**Your assignment:** Please copy, exactly as written, the span from the first line below to the line that contains "Screen dimensions: 924x520", including both, and skip the pictures.

[Stored items]
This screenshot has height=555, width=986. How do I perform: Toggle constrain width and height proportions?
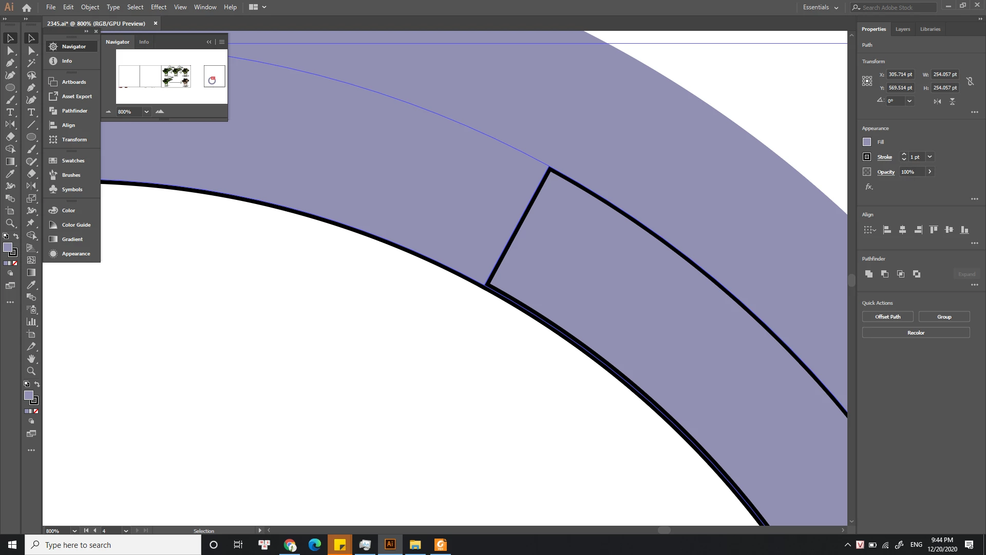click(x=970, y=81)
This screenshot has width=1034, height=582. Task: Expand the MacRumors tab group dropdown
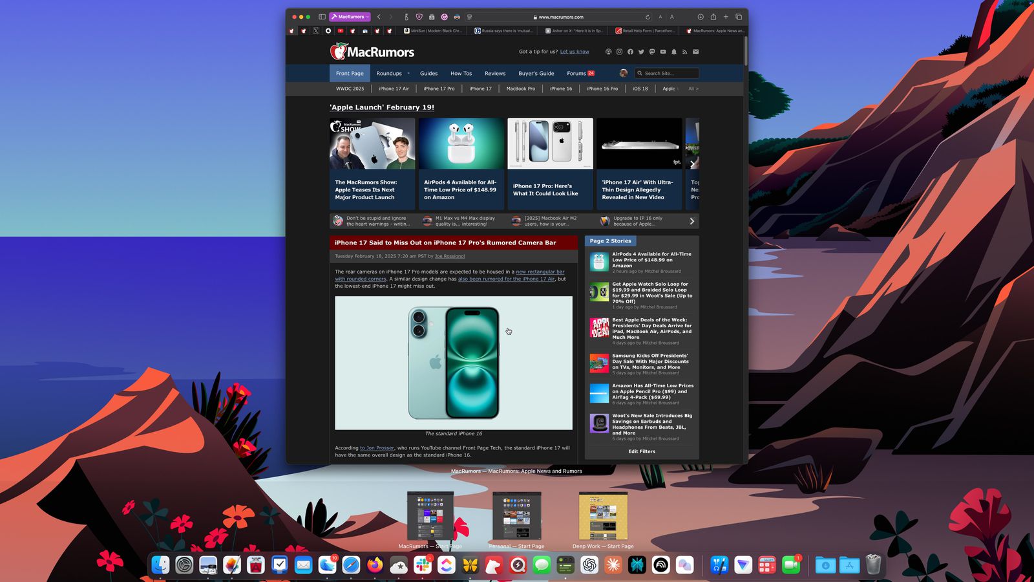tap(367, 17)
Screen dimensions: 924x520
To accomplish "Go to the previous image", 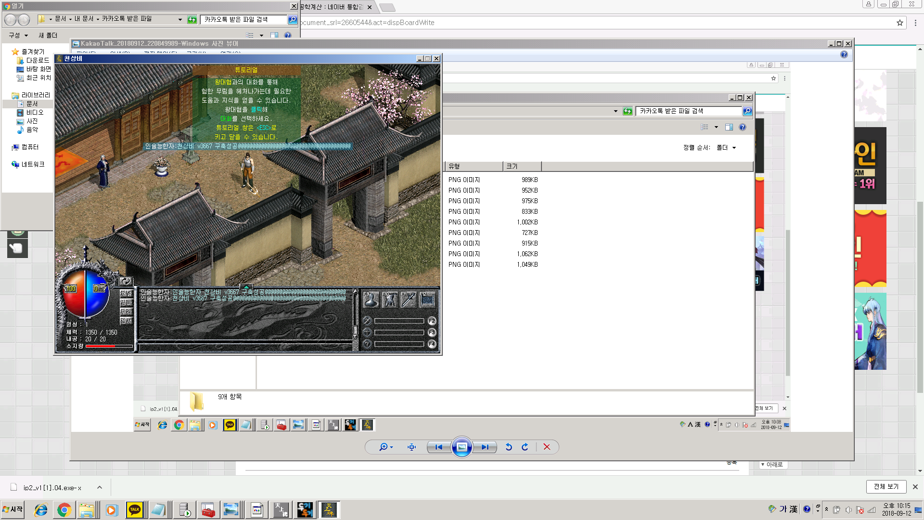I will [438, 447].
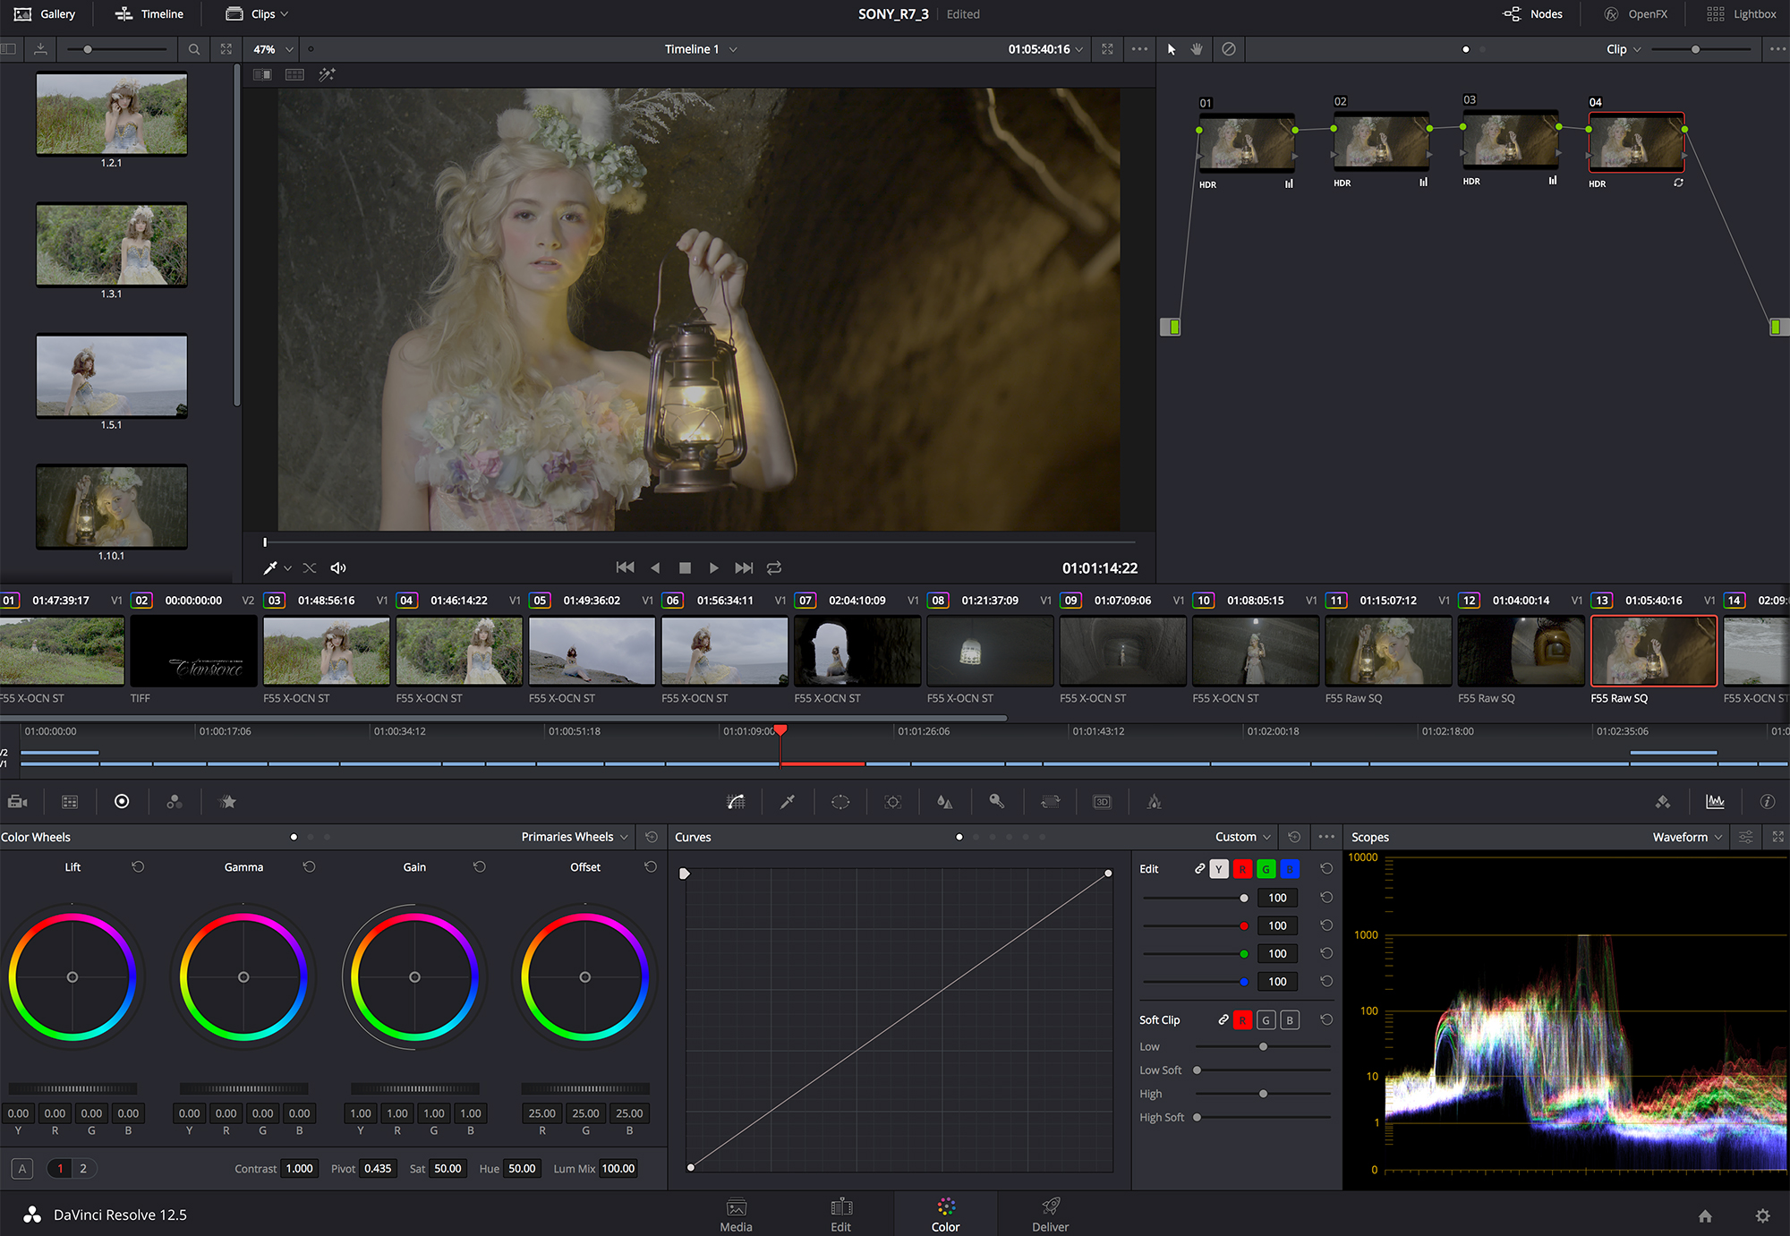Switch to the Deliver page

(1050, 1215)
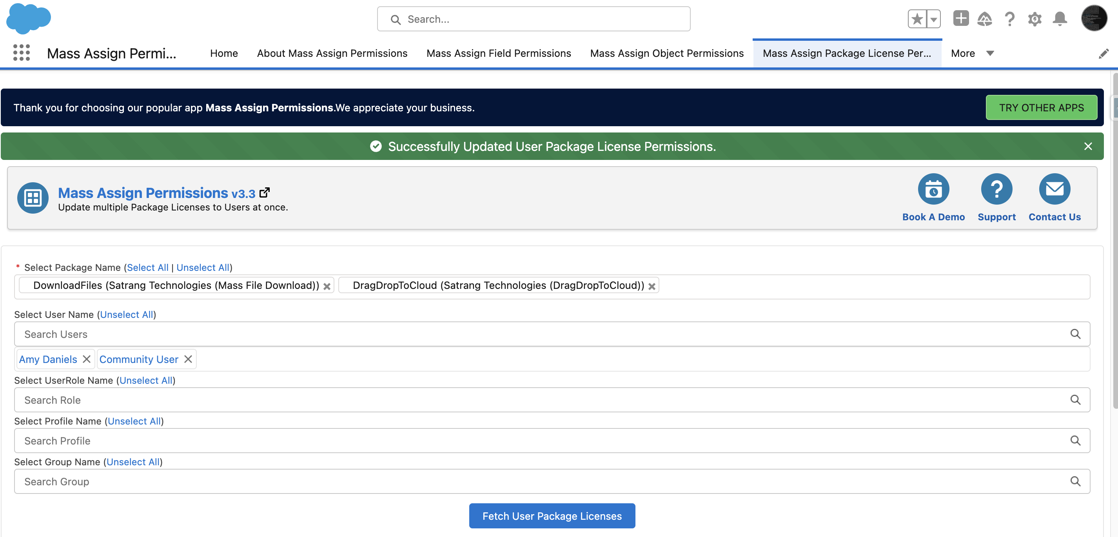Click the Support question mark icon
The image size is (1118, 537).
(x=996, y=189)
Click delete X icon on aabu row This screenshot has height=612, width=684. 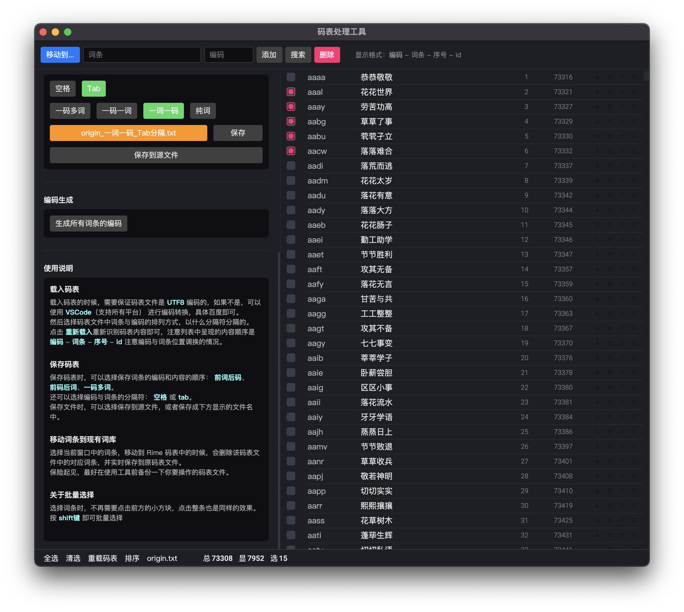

**Task answer:**
This screenshot has height=555, width=986. How do I perform: Toggle constrain width and height proportions?
click(x=970, y=81)
This screenshot has width=1034, height=582. Task: Expand the MacRumors tab group dropdown
tap(367, 17)
Screen dimensions: 924x520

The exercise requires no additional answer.